La guerra dell’acqua
Egitto ed Etiopia si contendono il Grande Nilo. La costruzione di una diga rischia di compromettere le relazioni diplomatiche tra due Paesi situati in una regione dove l’acqua è vita e futuro
di Martina Martelloni
La “Grand Renaissance”, nome maestoso per il più immenso progetto idroelettrico in terra africana capace di generare un potenziale di energia elettrica tale da mettere l’Etiopia al riparo dall’esportazione verso Paesi quali Kenya, Gibuti, Egitto, Eritrea, Sudan. Addis Abeba ha lanciato la sua sfida al continente con la chiara e decisa volontà di divenire l’hub energetico dell’Africa Orientale. Chi risiede a valle del Nilo, l’Egitto, osserva il tutto con sospetto temendo che le sue sacre sponde vengano violate.
Il fiume Nilo attraversa ben quattro territori statali: Egitto, Sudan, Uganda ed Etiopia. Il suo bacino comprende 10 Paesi, considerando anche quelli che circoscrivono il lago Vittoria – dal quale si dirama il Nilo Bianco.
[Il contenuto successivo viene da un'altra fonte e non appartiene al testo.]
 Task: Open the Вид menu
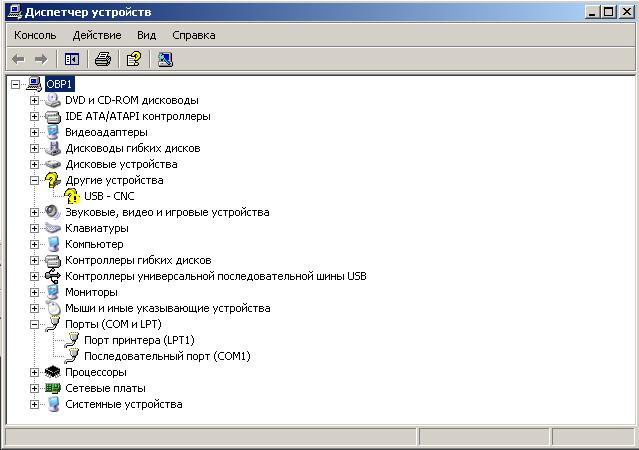[x=146, y=35]
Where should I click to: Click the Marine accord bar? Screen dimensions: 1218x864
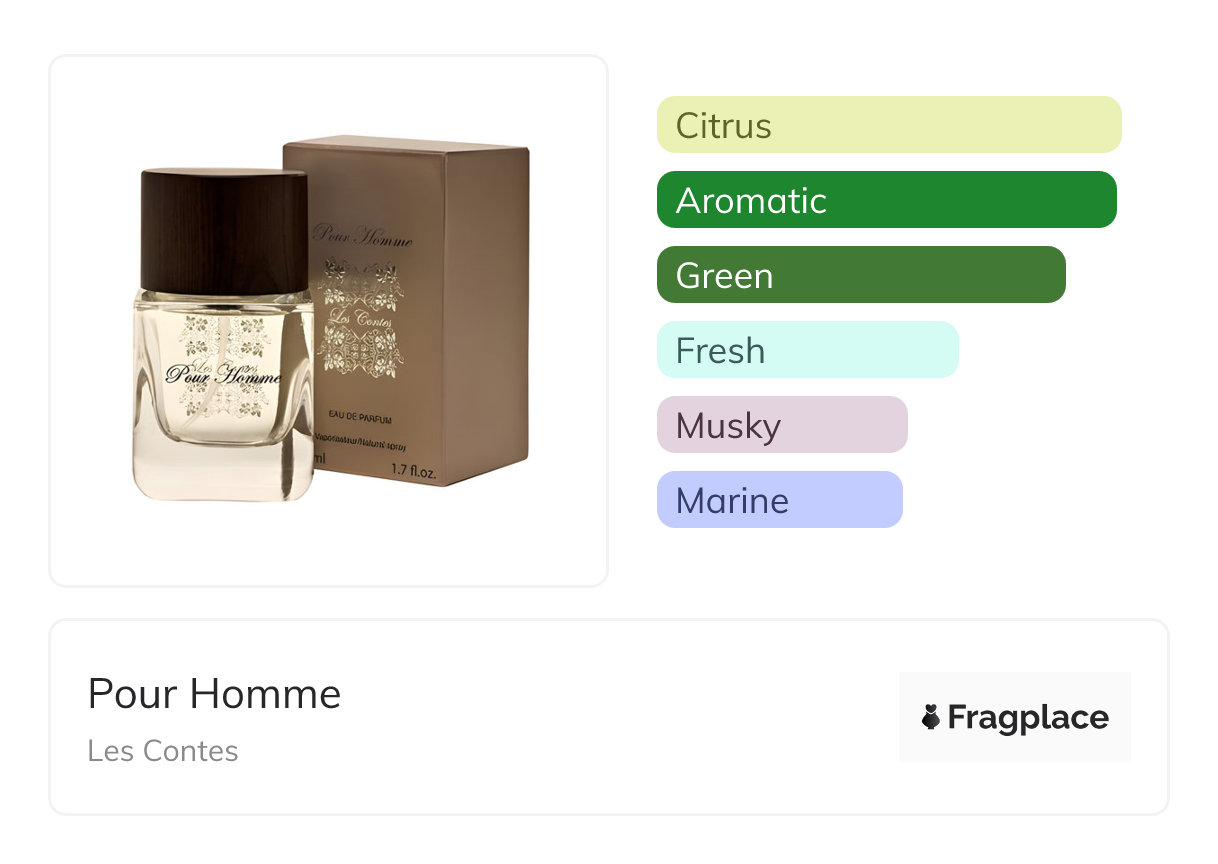click(779, 500)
La Storia insegna che furono gli Egiziani a fare di questo infinito corso d’acqua il simbolo di una civiltà divenuta poi impero e che, nel 1929, ha siglato un patto di sangue con queste acque avvalendosi del totale diritto storico e naturale sul grande fiume. Come l’Egitto, così anche nelle vene del Sudan del Nord scorre l’acqua del Nilo: nel 1959 i due Paesi siglarono un accordo per l’appropriazione delle risorse, all’epoca furono gli egiziani a godere dei benefici dell’intesa.
Talvolta però la natura ritorna a reclamare le sue prerogative, così che l’Etiopia ha iniziato oramai da anni la sua lenta e graduale corsa sul bacino del Nilo. L’85 % della portata del fiume-leggenda proviene infatti dal Nilo Azzurro, figlio del lago Tana – acque chiuse situate in terra Etiope. Ecco quindi quei diritti rivendicati sul flusso celeste che scorre e che tutti si affannano nella lunga corsa al possesso.
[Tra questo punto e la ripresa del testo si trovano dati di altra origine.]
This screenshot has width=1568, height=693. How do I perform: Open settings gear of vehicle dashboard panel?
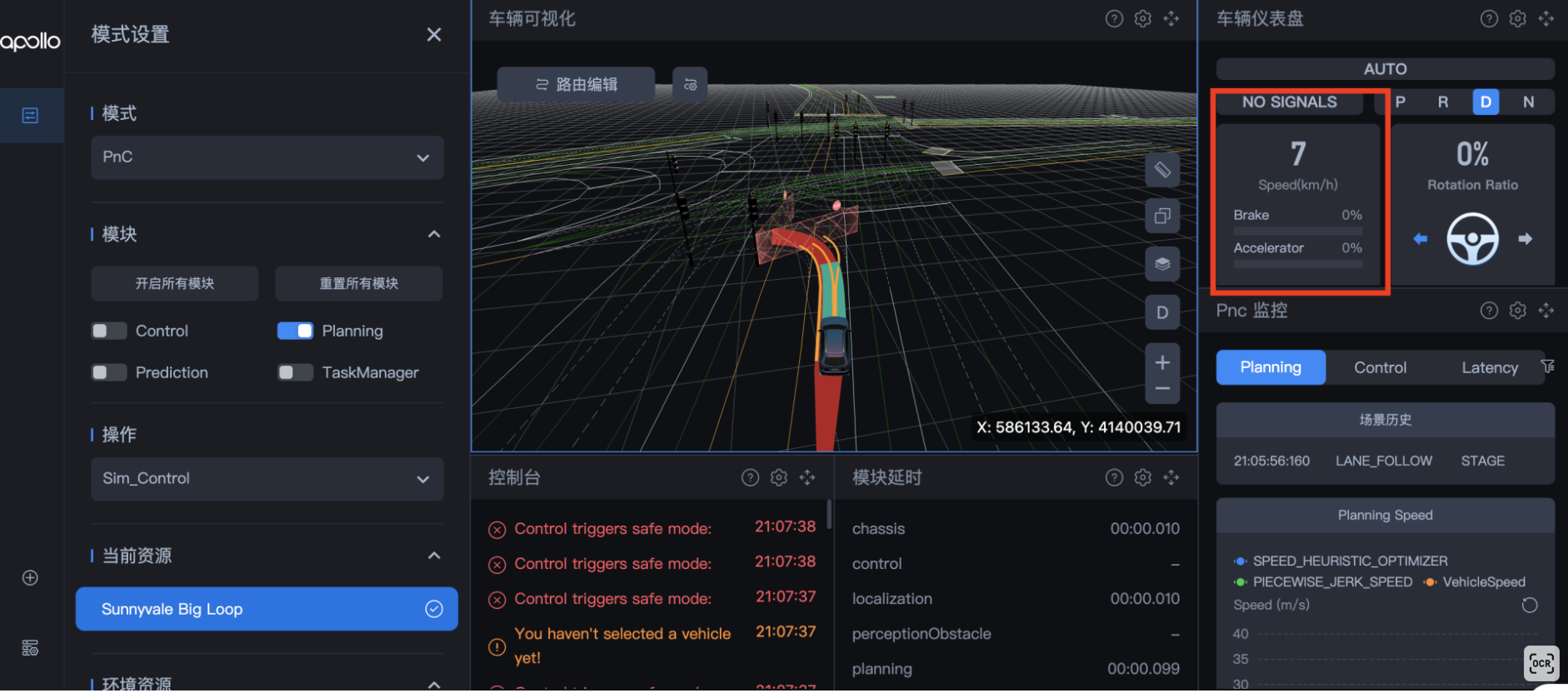[1517, 18]
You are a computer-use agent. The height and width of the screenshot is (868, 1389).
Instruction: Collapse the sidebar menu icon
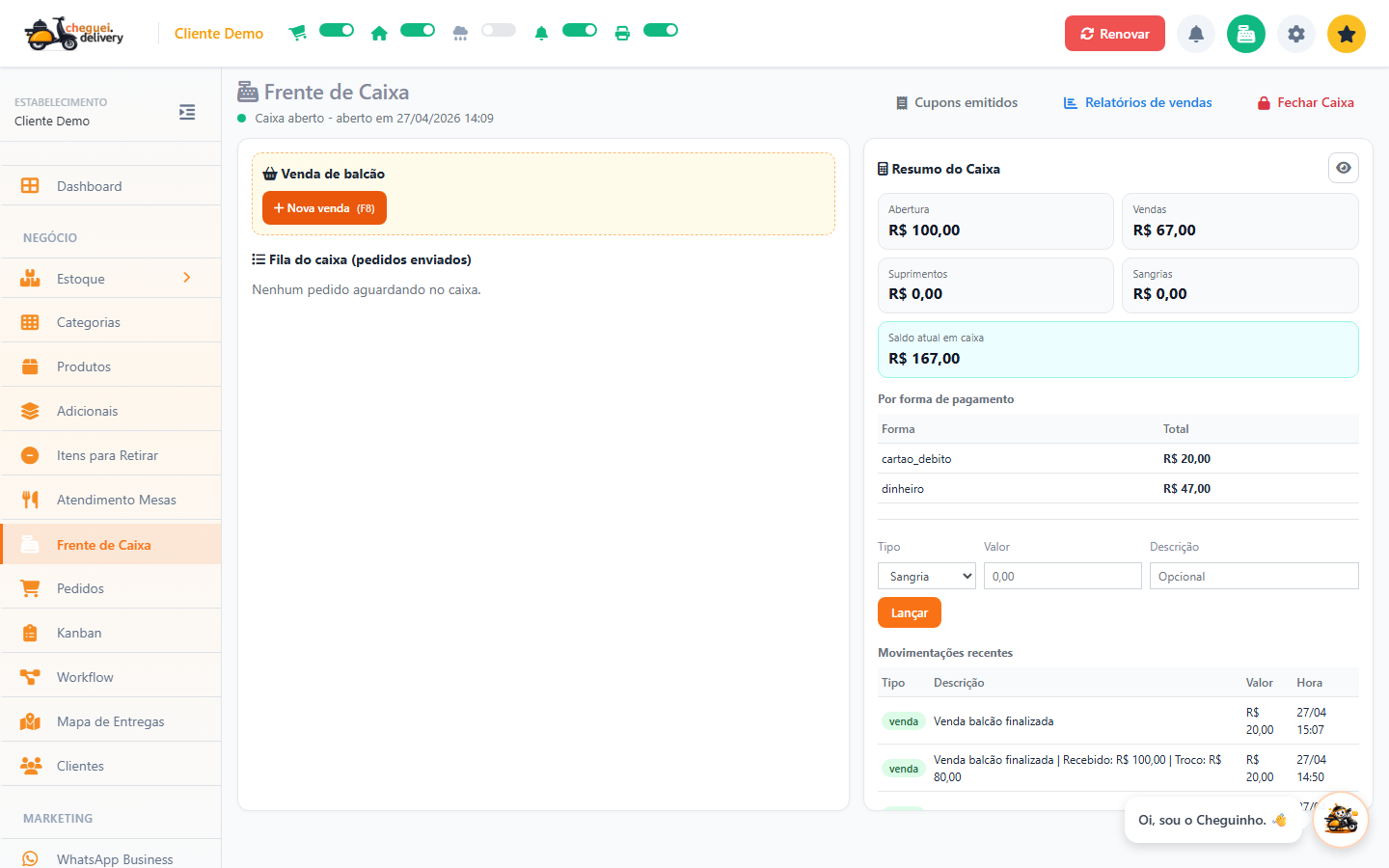point(187,112)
L’opera in costruzione è già completa per il 21%, lavoro svolto dall’azienda italiana Salini. Ancora una volta la storia pone mano nella mano Italia ed Etiopia. Per il governo egiziano guidato da Morsi, l’avvio della diga rappresenta un oltraggio alla culla dei faraoni. Non sono mancate minacce diplomatiche tra i due Paesi. Il Cairo ha paura e parla di ritorsioni contro Addis Abeba, che dal canto suo risponde accusando l’Egitto di un senso di appropriazione ingiustificato – padrone dell’acqua autoproclamatosi tale.
Se si analizza il quadroo idrogeopolitico, ci si accorge di quanto il Nilo sia vitale per quell’Egitto che vi ricava il 97% di risorse idriche destinandole a una popolazione di 80 milioni di abitanti: una riduzione delle acque per mezzo della Grand Renaissance comporterebbe estenuanti conseguenze.
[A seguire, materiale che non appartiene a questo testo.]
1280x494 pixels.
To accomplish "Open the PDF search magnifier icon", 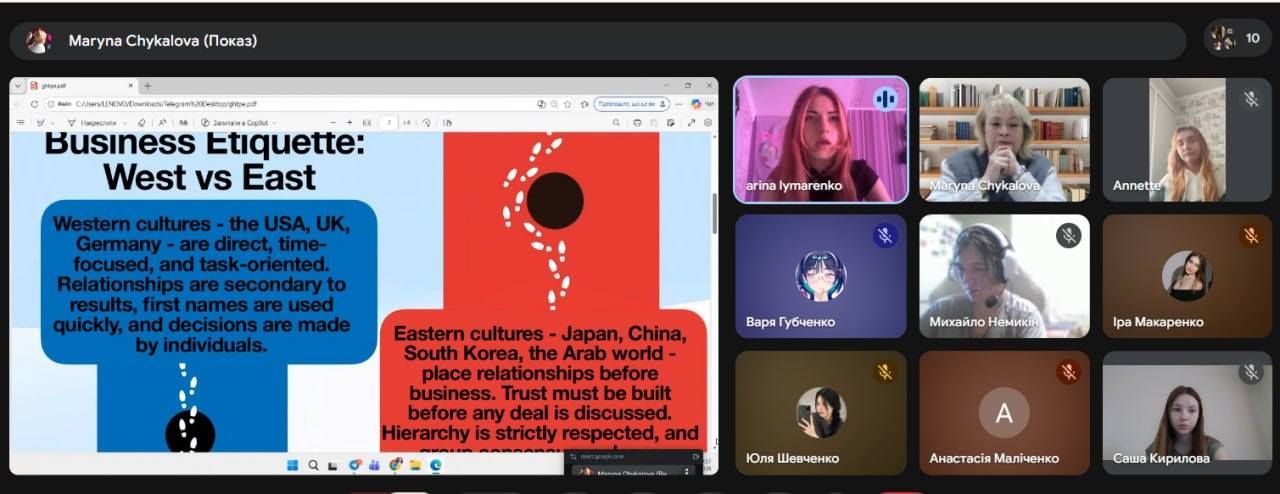I will [x=617, y=123].
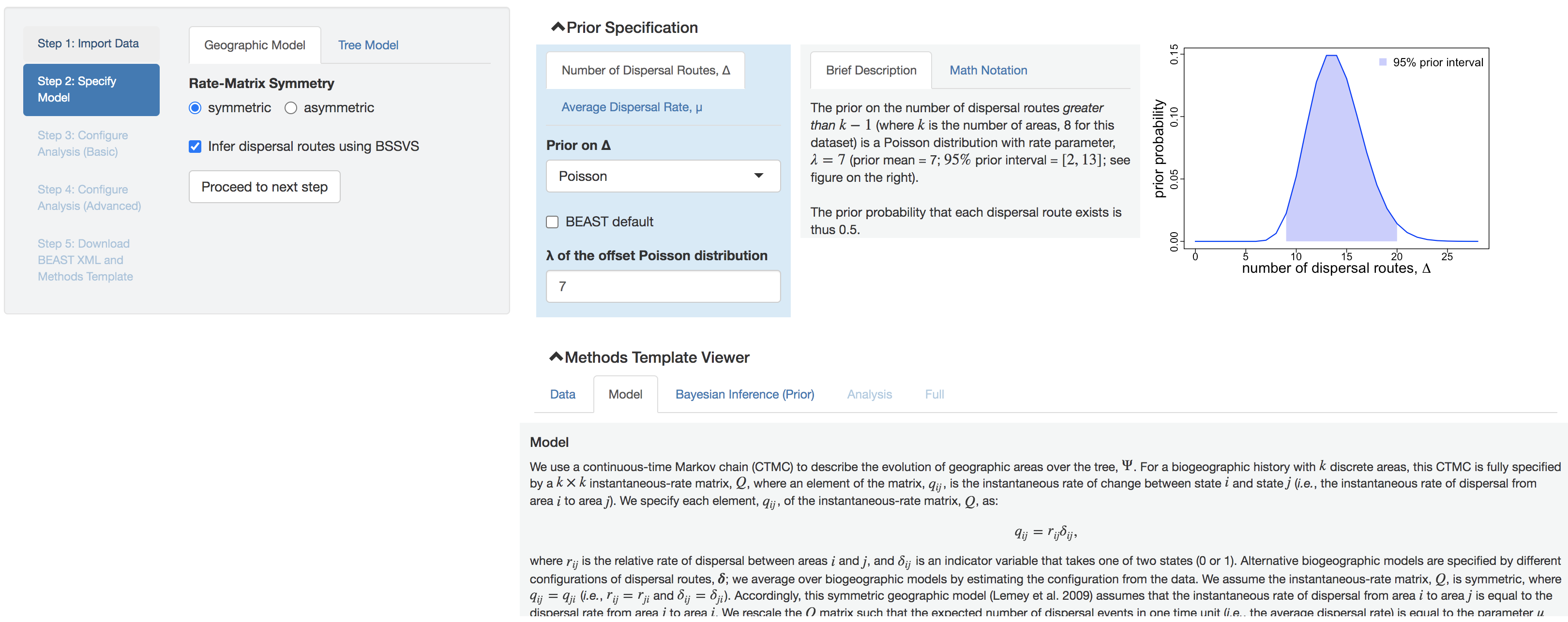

Sul palco degli attori, gli altri Paesi non stanno a guardare. Il Sud Sudan, Stato nato nel 2011, sostiene con forza la decisione etiope firmando un accordo quadro che coinvolge anche Ruanda Tanzania, Uganda, Kenya e Burundi con il fine ultimo di sfruttare a pieno quella risorsa trasparente e ricca più dell’oro in un’area che attirerà e calamiterà sempre più investitori stranieri quali Cina ed Arabia Saudita già attivi sul territorio.
Chi osserva dalla platea immobile ed inerme sono le popolazioni locali, costrette all’esodo e migrazioni forzate per veder crescere sulle loro terre e sui loro villaggi stradicati opere infrastrutturali comandate da poteri alti, troppo alti da poter lottare.
L’acqua, più del petrolio, sta sempre più assumendo la veste scatenante di conflitti tra Stati. L’acqua è risorsa rinnovabile, ma non sostenibile.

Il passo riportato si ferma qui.